*页面摘录*.
━━━━━━━━━━
UVALive 7461 Separating Pebbles （计算几何）

Separating Pebbles

题目链接：

http://acm.hust.edu.cn/vjudge/contest/127401#problem/H

Description

http://7xjob4.com1.z0.glb.clouddn.com/1e1638de1146450534631815cbf822c6

Input

The first line of the input contains an integer K (K ≤ 20) indicating the number of test cases. The first
line of each test case consists of an integer N (N ≤ 250) indicating the number of pebbles. The next
N lines each contains a triplet (x, y, c), where x and y represent the x and y coordinates (all integers,
0 ≤ x, y ≤ 150) of a pebble point, and c represents the type of pebble: ‘o’ denoted by ‘0’ and ‘+’
denoted by ‘1’.
━━━━━━━━━━
屏幕定位数据集中的若干行

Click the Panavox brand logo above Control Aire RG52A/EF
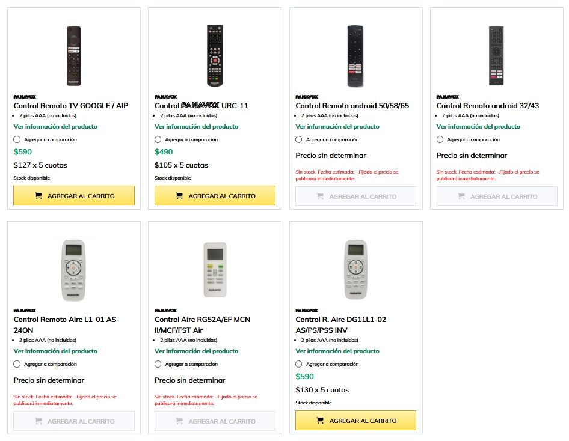This screenshot has height=441, width=569. [x=165, y=310]
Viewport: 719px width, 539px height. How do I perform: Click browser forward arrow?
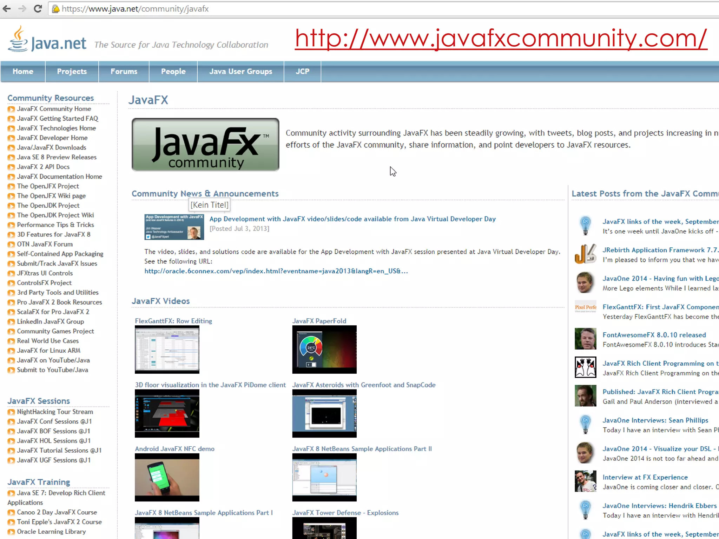22,9

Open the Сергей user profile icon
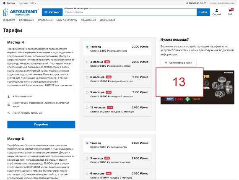pos(217,10)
━━━━━━━━━━
*任务要求*.
**1)** 照抄页面摘录中的一段文字，从“Description”开始，到“denoted by ‘1’.”结束。
**2)** 将页面摘录中以“The first line of the input”开头的那一段改写成中文要点列表，保留主要信息。

*参考答案*.
**1)**
Description

http://7xjob4.com1.z0.glb.clouddn.com/1e1638de1146450534631815cbf822c6

Input

The first line of the input contains an integer K (K ≤ 20) indicating the number of test cases. The first
line of each test case consists of an integer N (N ≤ 250) indicating the number of pebbles. The next
N lines each contains a triplet (x, y, c), where x and y represent the x and y coordinates (all integers,
0 ≤ x, y ≤ 150) of a pebble point, and c represents the type of pebble: ‘o’ denoted by ‘0’ and ‘+’
denoted by ‘1’.

**2)**
- 第一行：一个整数 K（K ≤ 20），表示测试用例的数量。
- 每个测试用例的第一行：一个整数 N（N ≤ 250），表示卵石的数量。
- 接下来 N 行：每行一个三元组 (x, y, c)。
  - x、y 是卵石点的坐标，均为整数，且 0 ≤ x, y ≤ 150。
  - c 是卵石的类型：'0' 表示 'o'，'1' 表示 '+'。